Passage provided>
----------
Tesla M10 - Server 2016 RDSH on ESXi 6.5 Host - Problem with dwm.exe

Hi together

I just ran into an issue which freaks me out.

Some users can’t log in correctly on the RDSH Host.
If they login, first there is a cmd window seen after this the screen goes grey after this, the session is automatically closed.

As an result of this, the user is “half logged in” user is shown in task manager but you can’t logoff them neither a task is open.

My deployment:

  • HPE GEN10 Server with actual firmwares
  • Nvidia GRID Tesla M10
  • ESXI 6.5 U1
  • Nvidia Host Driver: NVIDIA-VMware_ESXi_6.5_Host_Driver_384.111-1OEM.650.0.0.4598673
  • Server 2016 RDSH
  • Server 2016 Driver: 386.09_grid_win10_server2016_64bit_international

Eventlog is showing following two errors:
1.Der Desktopfenster-Manager-Prozess wurde beendet. (Prozessexitcode: 0x000000ff, Neustartzähler: 7, ID des primären Anzeigegeräts: NVIDIA GRID M10-0B)
| Source: Dwminit
| Event ID: 0

  1. Ausnahmecode: 0xc00001ad
    Fehleroffset: 0x00000000000f5956
    ID des fehlerhaften Prozesses: 0x404c
    Startzeit der fehlerhaften Anwendung: 0x01d3935419b6c0d1
    Pfad der fehlerhaften Anwendung: C:\Windows\system32\dwm.exe
    Pfad des fehlerhaften Moduls: C:\Windows\system32\dwmcore.dll
    | Source: Application Error
    | Event ID: 1000

Has anyone the same issue?

PS: No vmware horizon is used, there are about 20 user on the rdsh host.

Thanks!

Did you open a ESP ticket for this already? Sounds like a bug/regression.
Will try to repro if I find some spare time.

Regards

Simon

Hi Simon

Thanks for your answer.
No I didn’t created a ticket yet, but if I can’t resolve it by myself or by community power in the next few days I will create one.
----------
Exercise set>
1. According to the forum thread about the dwm.exe problem, how many users are on the RDSH host?
2. List every component the forum thread about the dwm.exe problem gives under "My deployment:".
3. Carry on the forum thread about the dwm.exe problem from the point where it ends.

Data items
----------
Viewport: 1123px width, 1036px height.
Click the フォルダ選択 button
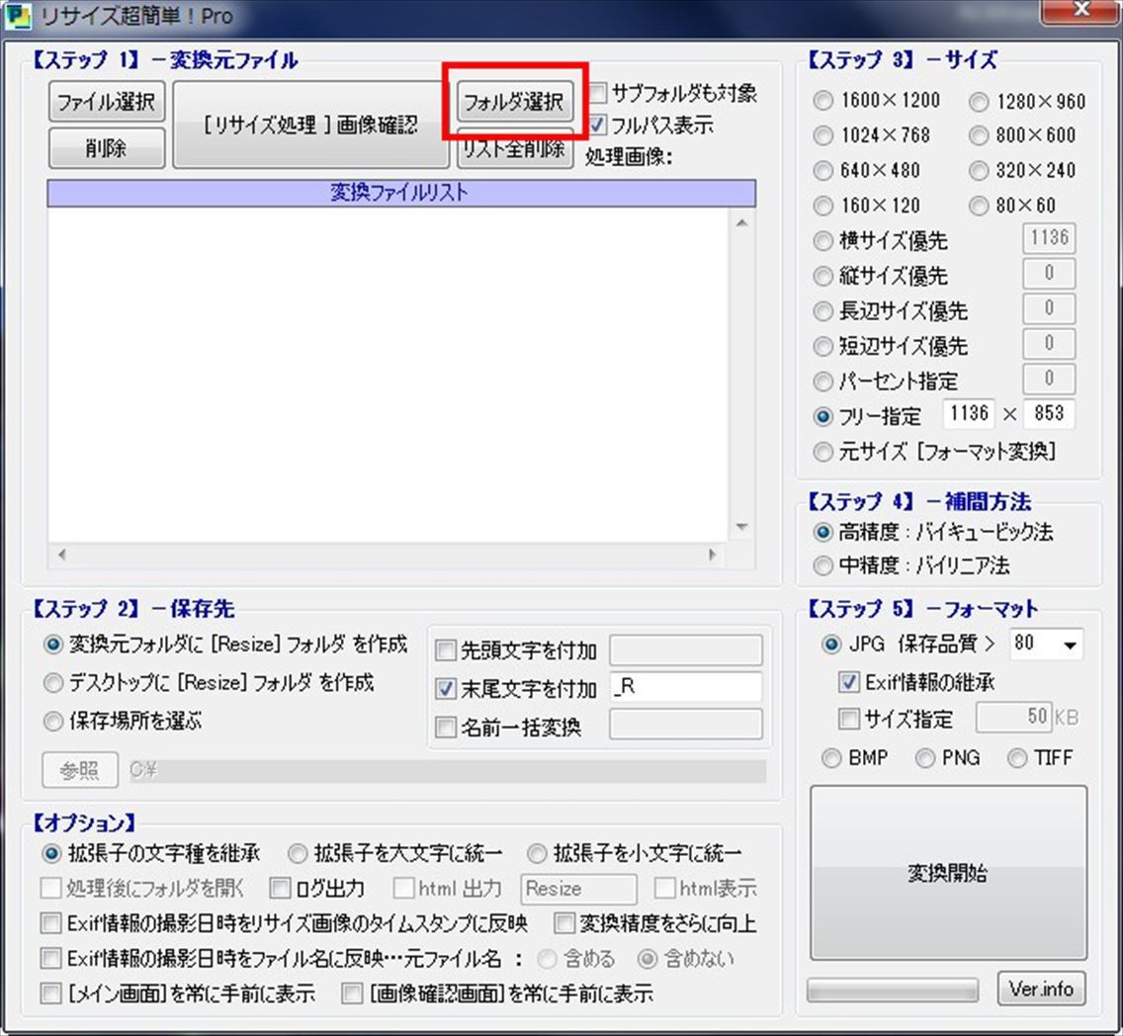point(514,102)
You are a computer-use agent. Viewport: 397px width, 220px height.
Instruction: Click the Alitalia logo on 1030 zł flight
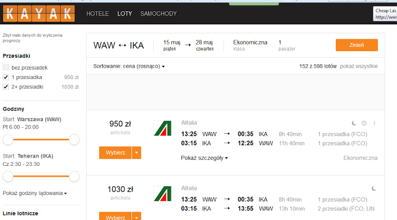pyautogui.click(x=163, y=194)
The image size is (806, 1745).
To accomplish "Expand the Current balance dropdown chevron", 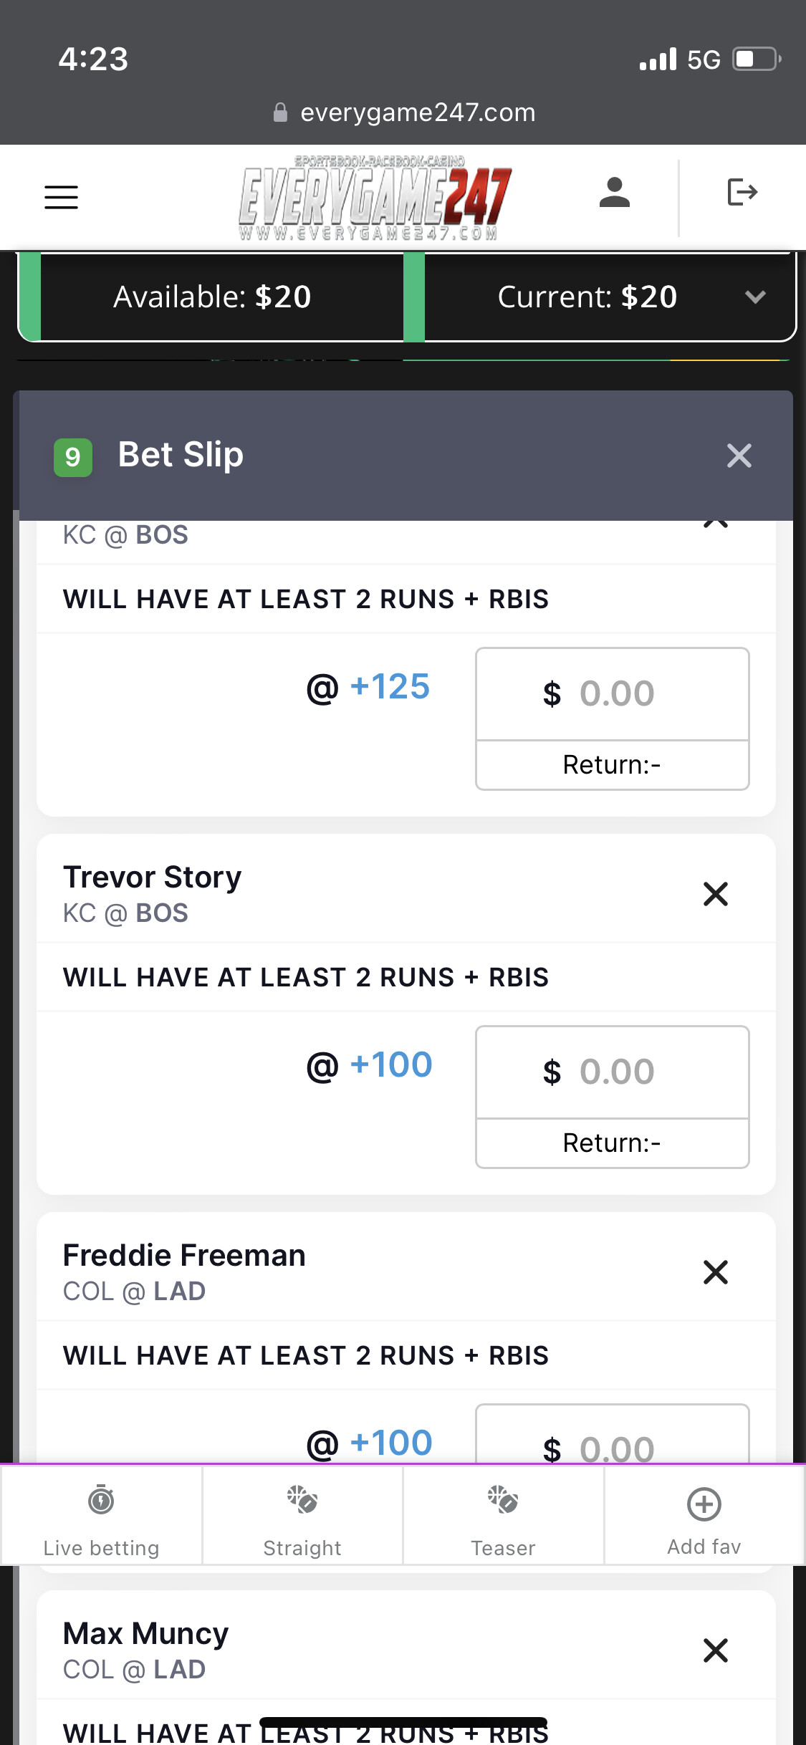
----------
Final answers>
1. About 20 users.

2.
- HPE GEN10 Server with actual firmwares
- Nvidia GRID Tesla M10
- ESXI 6.5 U1
- Nvidia Host Driver: NVIDIA-VMware_ESXi_6.5_Host_Driver_384.111-1OEM.650.0.0.4598673
- Server 2016 RDSH
- Server 2016 Driver: 386.09_grid_win10_server2016_64bit_international

3.
Regards Dominic

Hi,

I just recognized you’re trying to use a M10-0B profile for RDSH? This is not supported nor working. You should use at least 4GB FB for this amount of users. And you need to use the A profile for RDSH. Just tested with M10-8A profile and I was able to start 35concurrent user sessions without issues.

Regards

Simon

Hi Simon

I just checked the user guide for vgpu M10-8A is intended for virtual application user with only 1 display head and max resolution of 1280x1024.

In our environment most users are using 2xFHD displays with direct session to a desktop not rdp-apps.

What do you recommended to use for this situation?

Do you think the wrong profile is causing my problem?

Thanks for your help!

Regards Dominic

Hi Dominic,

you need to read the documentation properly. The 1 display/1280er resolution doesn’t apply for RDS sessions.
snip
A-series virtual GPU types are targeted at virtual applications users.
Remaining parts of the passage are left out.